Faculty Evaluation Is Really Complicated

By drorzel on June 17, 2010.

There's a paper in the Journal of Political Economy that has sparked a bunch of discussion. The article, bearing the snappy title "Does Professor Quality Matter? Evidence from Random Assignment of Students to Professors," looks at the scores of over 10,000 students at the US Air Force Academy over a period of several years, and finds a small negative correlation between the faculty effect on performance in an introductory course and performance in a follow-on course. In other words, as they explain in the Introduction,

[O]ur results indicate that professors who excel at promoting contemporaneous student achievement, on average, harm the subsequent performance of their students in more advanced classes. Academic rank, teaching experience, and terminal degree status of professors are negatively correlated with contemporaneous valueâadded but positively correlated with followâon course valueâadded. Hence, students of less experienced instructors who do not possess a doctorate perform significantly better in the contemporaneous course but perform worse in the followâon related curriculum.

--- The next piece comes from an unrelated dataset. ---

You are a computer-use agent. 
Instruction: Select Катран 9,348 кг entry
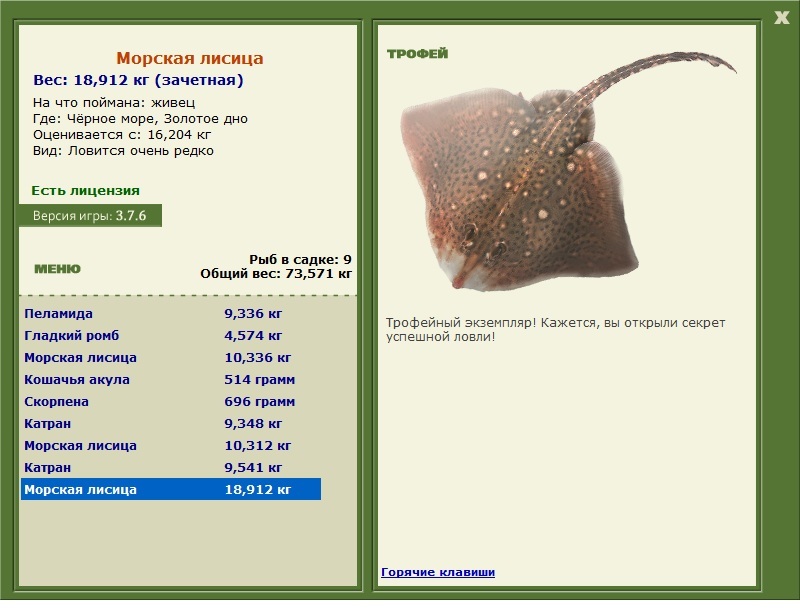coord(171,423)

I realize this is almost a week old, and thus ancient history in normal bloggy terms. I've been struggling to think of what to say about it, though. The general reaction that I've seen is "Hunh. That's... interesting," with the exception of the Dean Dad, who goes off into a rant that is only vaguely connected to the actual paper. The one-sentence summary of the result is in the title to this post, and beyond that, I don't have a whole lot of commentary. Since I read the whole thing, though, I might as well write it up as a ResearchBlogging post, which will have the added benefit of taking long enough that I won't have time to say anything about the latest round of a different, utterly pointless, argument.

The really interesting thing about this paper is that the authors have stumbled onto a really awesome dataset at the US Air Force Academy. The USAFA curriculum requires all students, regardless of major, to take a certain set of core courses, including introductory calculus and a number of classes that have calculus as a prerequisite. More importantly, students are assigned to sections of the core courses using a random algorithm, so there are no self-selection biases. The core courses are taught in multiple sections by different instructors, but all sections follow the same, fixed syllabus, and all exams are graded in common, with no one instructor responsible for the grade of any given student.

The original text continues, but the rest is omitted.